PARTS OF THE EXERCISE:
[A] In the Phillips Foods text, where was the company's first seafood processing plant established?
[B] Please write out a passage from the Phillips Foods text word for word, beginning at the words "In 2002, the" and stopping after "and sporting arenas.".

PROVIDED TEXT:

[Begin]

Phillips Foods, Inc. and Seafood Restaurants is a family owned and operated seafood company in the mid-Atlantic region, United States. Phillips Foods, Inc., seafood manufacturers as well as restaurateurs, specializes in crab meat and crab cakes, and produces a line of fish and shrimp products. The company is headquartered in Baltimore, Maryland. Phillips Seafood Restaurants have casual dining, buffet service and carryout.

History
In 1914, Augustus E. Phillips established the company's first seafood processing plant on Hooper's Island in Maryland’s Chesapeake Bay. The A.E. Phillips packing plant processed seafood from many of the watermen in the region. In 1956, after a surplus season of crabs, son Brice Phillips and wife Shirley opened the first “crab shack” in Ocean City, Maryland. Brice and Shirley began building a new dining room each year at Phillips Crab House until it finally seated 1400 people.

In 2002, the company was sued for violating the Lanham Act, a statute that provides consumer protection against false advertising. The plaintiff's claimed that Phillips was deceiving its customers after it said that it was following the original recipe while it used Asian crab meat instead of Maryland blue crab.

Phillips Seafood Restaurants currently has 5 company-owned restaurants along the eastern coast of the United States, as well as a network of franchise locations in airports, travel plazas, casinos and sporting arenas.

[End]

DATA LISTING:
[Begin]

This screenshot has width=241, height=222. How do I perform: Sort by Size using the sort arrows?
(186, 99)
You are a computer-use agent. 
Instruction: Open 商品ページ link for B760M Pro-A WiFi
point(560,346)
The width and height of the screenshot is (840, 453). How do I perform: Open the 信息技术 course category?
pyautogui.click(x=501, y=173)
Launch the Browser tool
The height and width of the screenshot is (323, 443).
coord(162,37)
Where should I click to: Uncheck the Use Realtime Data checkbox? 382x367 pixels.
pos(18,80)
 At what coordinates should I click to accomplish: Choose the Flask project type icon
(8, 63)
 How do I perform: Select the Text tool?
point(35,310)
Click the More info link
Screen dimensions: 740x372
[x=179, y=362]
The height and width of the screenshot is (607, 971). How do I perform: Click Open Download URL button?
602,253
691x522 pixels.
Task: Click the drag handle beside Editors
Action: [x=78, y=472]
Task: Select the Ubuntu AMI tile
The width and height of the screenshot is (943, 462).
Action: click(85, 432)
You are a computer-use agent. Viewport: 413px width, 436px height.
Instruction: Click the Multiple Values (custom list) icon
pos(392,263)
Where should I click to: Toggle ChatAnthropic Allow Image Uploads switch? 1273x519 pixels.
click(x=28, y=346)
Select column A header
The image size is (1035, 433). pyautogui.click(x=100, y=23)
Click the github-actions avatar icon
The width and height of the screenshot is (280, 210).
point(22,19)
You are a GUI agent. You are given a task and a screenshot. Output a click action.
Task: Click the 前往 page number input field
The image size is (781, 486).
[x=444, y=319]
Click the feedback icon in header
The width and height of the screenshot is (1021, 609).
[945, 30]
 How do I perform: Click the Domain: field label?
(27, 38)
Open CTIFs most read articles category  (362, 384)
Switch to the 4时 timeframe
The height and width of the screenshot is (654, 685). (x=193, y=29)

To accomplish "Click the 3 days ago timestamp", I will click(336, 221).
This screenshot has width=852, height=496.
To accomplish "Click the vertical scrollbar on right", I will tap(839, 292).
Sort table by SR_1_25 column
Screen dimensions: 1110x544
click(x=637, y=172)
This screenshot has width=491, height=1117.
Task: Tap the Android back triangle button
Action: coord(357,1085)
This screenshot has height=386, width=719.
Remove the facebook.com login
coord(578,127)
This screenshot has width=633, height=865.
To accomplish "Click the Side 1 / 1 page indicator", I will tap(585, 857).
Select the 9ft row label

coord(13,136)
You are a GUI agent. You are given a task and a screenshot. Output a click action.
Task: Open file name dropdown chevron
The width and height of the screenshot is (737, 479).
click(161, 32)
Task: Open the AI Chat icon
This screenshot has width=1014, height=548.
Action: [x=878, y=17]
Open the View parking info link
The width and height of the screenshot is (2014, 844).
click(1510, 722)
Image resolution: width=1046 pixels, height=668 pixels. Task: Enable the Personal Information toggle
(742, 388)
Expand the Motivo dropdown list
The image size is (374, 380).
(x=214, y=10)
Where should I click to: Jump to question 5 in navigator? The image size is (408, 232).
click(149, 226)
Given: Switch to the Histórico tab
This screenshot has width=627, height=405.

[End]

ANSWERS FOR THIS EXERCISE:
[A] On Hooper's Island in Maryland's Chesapeake Bay.

[B]
In 2002, the company was sued for violating the Lanham Act, a statute that provides consumer protection against false advertising. The plaintiff's claimed that Phillips was deceiving its customers after it said that it was following the original recipe while it used Asian crab meat instead of Maryland blue crab.

Phillips Seafood Restaurants currently has 5 company-owned restaurants along the eastern coast of the United States, as well as a network of franchise locations in airports, travel plazas, casinos and sporting arenas.